Soziale Kompetenz Willkommen in der Wirklichkeit

Soziale Verantwortung wurde lange Jahre mit Spenden und Sponsoring gleichgesetzt. Nun engagieren sich immer mehr Führungskräfte persönlich mit ihrem Know-how und ihrer Arbeitskraft in Hilfsprojekten. manager magazin erklärt, wie sich Unternehmen sozial engagieren und warum deren Chefs anschließend besser führen.

Als Harald Kayser aus der Flughafenhalle in die schwüle Nacht von Delhi tritt, recken ihm hunderte Taxifahrer ihre Schilder entgegen. Unmöglich herauszufinden, wer ihn abholen soll. Kayser sucht trotzdem. Irgendwann ist es zwei Uhr nachts. Monsunzeit, 90 Prozent Luftfeuchtigkeit, 40 Grad Celsius.

Erweiterter Horizont:
PwC-Manager Harald Kayser (mit Brille) beim Besuch einer Schule in Indien
Kayser hat Durst, aber kein indisches Geld. Zuerst versucht er es in einer illegalen Wechselstube, dann geht er zur Polizei. Die Beamten finden schließlich sein Taxi. Es ist kurz nach vier Uhr morgens, als er endlich in seinem Appartement ankommt, Kayser schiebt das gebrauchte Bettlaken zur Seite und stellt fest, dass es gar nicht so einfach ist, Gutes zu tun.
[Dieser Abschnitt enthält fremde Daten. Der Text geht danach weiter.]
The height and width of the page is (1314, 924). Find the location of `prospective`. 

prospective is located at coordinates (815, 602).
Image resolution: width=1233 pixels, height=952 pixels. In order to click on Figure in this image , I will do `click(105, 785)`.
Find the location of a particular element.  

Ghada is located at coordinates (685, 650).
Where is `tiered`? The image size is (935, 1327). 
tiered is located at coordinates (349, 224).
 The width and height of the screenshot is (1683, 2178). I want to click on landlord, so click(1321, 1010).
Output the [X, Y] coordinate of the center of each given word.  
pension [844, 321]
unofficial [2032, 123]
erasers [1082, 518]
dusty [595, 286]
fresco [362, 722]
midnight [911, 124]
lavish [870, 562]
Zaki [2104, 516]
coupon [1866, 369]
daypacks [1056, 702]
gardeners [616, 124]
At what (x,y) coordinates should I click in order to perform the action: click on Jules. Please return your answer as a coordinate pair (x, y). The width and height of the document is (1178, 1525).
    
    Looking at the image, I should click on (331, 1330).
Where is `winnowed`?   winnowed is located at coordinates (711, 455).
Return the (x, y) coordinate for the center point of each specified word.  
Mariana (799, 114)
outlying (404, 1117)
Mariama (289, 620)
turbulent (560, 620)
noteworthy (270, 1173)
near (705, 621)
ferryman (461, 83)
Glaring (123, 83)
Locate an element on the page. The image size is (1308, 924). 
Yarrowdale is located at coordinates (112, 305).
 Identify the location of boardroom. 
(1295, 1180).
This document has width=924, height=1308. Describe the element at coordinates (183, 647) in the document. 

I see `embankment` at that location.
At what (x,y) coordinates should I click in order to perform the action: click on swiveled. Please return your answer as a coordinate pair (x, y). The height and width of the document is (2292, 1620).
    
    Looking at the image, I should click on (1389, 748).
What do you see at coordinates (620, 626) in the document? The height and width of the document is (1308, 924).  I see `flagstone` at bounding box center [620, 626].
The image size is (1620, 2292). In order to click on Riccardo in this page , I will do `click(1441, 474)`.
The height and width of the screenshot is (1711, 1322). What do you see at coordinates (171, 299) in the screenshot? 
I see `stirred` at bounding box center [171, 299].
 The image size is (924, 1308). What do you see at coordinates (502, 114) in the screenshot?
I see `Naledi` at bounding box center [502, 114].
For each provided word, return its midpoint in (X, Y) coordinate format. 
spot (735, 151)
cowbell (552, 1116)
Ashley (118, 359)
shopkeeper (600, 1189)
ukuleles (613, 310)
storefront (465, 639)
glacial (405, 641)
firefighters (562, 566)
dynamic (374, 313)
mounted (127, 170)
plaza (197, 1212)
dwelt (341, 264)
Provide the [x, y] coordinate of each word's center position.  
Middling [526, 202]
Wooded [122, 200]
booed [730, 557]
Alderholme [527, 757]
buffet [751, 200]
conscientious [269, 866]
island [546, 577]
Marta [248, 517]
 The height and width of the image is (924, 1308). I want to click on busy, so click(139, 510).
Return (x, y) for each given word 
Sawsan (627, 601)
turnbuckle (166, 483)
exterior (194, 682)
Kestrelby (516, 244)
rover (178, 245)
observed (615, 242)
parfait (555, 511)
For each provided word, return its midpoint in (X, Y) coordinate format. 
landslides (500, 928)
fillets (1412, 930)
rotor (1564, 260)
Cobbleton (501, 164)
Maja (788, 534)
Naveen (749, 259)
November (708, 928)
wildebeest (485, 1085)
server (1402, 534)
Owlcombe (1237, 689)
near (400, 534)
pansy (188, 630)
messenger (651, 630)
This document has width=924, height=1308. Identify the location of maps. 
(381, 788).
In den nächsten zwei Monaten soll Kayser, der bei der Wirtschaftsprüfungsgesellschaft PricewaterhouseCoopers (PwC) als Global Relationship Partner den Großkunden Bosch betreut, zusammen mit zwei Kollegen im Rahmen eines Pro-Bono-Projekts einen Businessplan für die Hilfsorganisation World Links entwickeln. Der Spin-off der Weltbank will Schülern im ländlichen Indien IT-Kompetenz vermitteln. "Viele Schulen dort haben zwar Computer und Zugang zum Internet", sagt Kayser, "aber kaum jemand kann mit den Geräten umgehen."

Weil die Weltbank-Förderung demnächst ausläuft, braucht World Links frisches Geld. Diese Mittel bekommt die Organisation aber nur, wenn sie zuvor einen Businessplan und transparente Bücher vorweisen kann. Das ist der Job von Kayser und Kollegen. Im Juli und August 2004 besuchten sie deshalb einige Dutzend indischer Landschulen, sprachen mit Politikern und möglichen Geldgebern und präsentierten schließlich ihre Vorschläge.

Der 38 Jahre alte Kayser ist einer von bislang drei deutschen Teilnehmern des Projekts "Ulysses". Mit dem neuartigen Personalentwicklungsprogramm bereitet PwC eine handverlesene Gruppe junger Mitarbeiter auf internationale Führungsaufgaben vor. Dazu werden die Talente für zwei Monate buchstäblich in den Busch geschickt - sie unterstützen ein Anti-Landminen-Projekt in Eritrea, die Betreuung von Straßenkindern in Indien oder helfen im Kampf gegen Aids in Swasiland.